Would total automation be able to interpret search terms, and dynamically alter the content of landing pages accordingly? It’s dangerous to assume that new semantic online packages will automatically offer a bells-and-whistles creative solution that turns searchers into buyers.
The best paid-search practitioners harness a mix of cutting-edge technology and top-notch account managers to run successful campaigns. While any online innovation is welcome, the semantic web should not mean the end of human involvement in search.
Rob Pierre is the managing director of Jellyfish
CASEBOOK:
Lovemoney sees increased ROI from Bing
Lovemoney is a personal-finance website produced by The Motley Fool. It aims to help consumers understand and manage their personal finance through expert advice, discussion boards and video content. Members can tailor the content they see on their homepage to fit their personal circumstances and interests.
As part of its search strategy, lovemoney.com aims to appear in results for personal-finance products and people looking for monetary advice. The company has been using MSN in its paid-search strategy for several years, but it has been a limited source of traffic compared with Google and Yahoo!.
Cartmell says traffic coming through Microsoft’s previous search engines tended to be of better quality, and “Google offers volume, while Google offers higher volume.
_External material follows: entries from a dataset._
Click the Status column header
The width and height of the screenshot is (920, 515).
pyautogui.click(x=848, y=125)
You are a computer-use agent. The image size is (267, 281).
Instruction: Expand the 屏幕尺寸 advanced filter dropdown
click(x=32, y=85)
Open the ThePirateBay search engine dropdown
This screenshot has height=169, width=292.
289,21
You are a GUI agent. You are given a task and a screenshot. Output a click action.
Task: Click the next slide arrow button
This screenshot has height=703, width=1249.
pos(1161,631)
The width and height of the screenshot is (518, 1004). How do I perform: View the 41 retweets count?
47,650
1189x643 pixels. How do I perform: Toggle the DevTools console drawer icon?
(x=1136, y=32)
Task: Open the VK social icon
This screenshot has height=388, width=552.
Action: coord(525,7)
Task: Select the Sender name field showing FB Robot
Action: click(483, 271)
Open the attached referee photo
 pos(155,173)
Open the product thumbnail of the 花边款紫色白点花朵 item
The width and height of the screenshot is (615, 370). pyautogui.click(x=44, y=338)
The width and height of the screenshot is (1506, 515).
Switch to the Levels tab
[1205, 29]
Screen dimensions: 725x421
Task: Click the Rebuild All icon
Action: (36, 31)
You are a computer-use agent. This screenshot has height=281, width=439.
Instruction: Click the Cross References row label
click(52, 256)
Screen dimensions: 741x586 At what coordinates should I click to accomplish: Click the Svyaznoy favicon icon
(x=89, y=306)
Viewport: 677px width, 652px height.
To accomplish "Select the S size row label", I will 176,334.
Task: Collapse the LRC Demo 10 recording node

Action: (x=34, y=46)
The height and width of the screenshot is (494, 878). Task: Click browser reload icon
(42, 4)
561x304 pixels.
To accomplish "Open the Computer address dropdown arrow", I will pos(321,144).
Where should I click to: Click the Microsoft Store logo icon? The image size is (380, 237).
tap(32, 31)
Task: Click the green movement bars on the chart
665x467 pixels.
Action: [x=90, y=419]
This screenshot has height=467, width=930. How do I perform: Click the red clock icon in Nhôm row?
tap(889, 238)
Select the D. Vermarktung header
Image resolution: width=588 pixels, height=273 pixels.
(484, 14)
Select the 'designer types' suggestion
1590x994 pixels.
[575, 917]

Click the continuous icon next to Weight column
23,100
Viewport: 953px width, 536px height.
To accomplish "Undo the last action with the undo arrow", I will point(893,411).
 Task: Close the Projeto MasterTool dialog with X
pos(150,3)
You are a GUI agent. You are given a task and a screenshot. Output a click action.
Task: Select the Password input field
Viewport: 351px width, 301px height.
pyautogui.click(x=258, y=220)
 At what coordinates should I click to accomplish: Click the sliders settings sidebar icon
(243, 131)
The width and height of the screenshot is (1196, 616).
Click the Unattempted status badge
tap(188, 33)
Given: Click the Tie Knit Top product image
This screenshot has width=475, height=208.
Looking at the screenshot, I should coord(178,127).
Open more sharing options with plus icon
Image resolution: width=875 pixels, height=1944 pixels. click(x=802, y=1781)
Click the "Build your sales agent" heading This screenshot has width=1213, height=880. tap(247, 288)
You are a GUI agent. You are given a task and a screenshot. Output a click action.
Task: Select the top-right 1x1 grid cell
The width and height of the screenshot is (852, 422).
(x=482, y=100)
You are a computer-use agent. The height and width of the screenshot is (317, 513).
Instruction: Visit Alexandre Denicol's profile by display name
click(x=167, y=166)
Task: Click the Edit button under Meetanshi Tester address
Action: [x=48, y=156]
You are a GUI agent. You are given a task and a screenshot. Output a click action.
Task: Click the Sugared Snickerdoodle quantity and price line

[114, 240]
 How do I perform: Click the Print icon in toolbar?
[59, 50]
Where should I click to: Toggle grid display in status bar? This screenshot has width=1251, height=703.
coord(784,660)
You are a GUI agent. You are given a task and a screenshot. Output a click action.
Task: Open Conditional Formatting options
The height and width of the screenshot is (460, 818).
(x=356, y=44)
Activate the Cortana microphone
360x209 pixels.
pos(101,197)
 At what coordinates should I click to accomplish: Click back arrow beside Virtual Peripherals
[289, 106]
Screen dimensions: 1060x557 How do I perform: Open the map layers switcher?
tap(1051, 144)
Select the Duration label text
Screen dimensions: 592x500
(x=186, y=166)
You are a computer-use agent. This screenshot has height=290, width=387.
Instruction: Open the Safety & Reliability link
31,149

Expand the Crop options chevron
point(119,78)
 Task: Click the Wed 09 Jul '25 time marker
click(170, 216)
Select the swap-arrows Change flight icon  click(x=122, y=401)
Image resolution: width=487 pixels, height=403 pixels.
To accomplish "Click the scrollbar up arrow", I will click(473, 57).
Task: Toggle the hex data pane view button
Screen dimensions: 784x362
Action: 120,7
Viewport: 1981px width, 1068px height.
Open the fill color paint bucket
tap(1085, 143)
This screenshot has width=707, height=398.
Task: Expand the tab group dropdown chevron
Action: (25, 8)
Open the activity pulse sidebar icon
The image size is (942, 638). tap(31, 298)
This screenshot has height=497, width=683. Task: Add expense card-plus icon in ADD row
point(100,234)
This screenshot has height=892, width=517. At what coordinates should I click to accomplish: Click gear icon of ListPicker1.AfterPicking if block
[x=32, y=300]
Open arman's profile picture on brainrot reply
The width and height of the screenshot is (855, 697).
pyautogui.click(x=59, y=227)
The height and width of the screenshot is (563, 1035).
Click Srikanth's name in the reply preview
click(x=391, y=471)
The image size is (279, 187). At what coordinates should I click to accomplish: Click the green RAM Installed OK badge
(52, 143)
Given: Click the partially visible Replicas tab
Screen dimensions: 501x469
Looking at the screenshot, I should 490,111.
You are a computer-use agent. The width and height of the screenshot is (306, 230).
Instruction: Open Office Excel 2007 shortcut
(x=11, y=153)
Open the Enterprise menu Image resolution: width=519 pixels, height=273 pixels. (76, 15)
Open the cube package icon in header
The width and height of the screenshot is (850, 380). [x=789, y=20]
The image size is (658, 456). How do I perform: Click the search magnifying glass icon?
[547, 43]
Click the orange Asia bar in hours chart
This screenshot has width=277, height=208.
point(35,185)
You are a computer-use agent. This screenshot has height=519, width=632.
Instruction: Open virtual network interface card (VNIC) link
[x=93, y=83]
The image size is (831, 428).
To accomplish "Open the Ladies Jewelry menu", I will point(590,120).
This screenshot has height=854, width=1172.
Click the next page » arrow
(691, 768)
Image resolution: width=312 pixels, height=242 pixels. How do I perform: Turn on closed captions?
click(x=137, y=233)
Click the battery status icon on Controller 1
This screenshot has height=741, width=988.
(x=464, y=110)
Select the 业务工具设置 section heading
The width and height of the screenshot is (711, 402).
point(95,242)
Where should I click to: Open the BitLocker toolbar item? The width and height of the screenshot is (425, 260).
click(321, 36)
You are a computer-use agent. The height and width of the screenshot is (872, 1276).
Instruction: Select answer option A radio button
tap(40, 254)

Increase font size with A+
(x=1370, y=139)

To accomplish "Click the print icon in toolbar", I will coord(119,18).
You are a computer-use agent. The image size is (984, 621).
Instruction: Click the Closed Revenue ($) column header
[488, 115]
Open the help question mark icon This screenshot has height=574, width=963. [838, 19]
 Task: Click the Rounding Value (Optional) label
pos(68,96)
But since the launch of Bing, Cartmell has seen no difference in pricing, while volumes have almost doubled. And because Bing provides such high-quality traffic with a good rate of conversion, Lovemoney can afford to spend considerably more to capture a click on Bing, says Cartmell. He says he spends 75p per click on Bing – double what he is prepared to pay on Google.
As Lovemoney’s target audience is everyone over the age of 18 in the UK, Bing’s location targeting is not of interest to Cartmell, but he says he’s impressed with Microsoft’s video search. He believes it will become an important source of traffic for Lovemoney, and as result has started to investing in its video products.
Cartmell reckons Bing will offer even more when Microsoft concentrates on the UK market, but for now he’s impressed with the returns Lovemoney has gained in the short time that Bing has been around.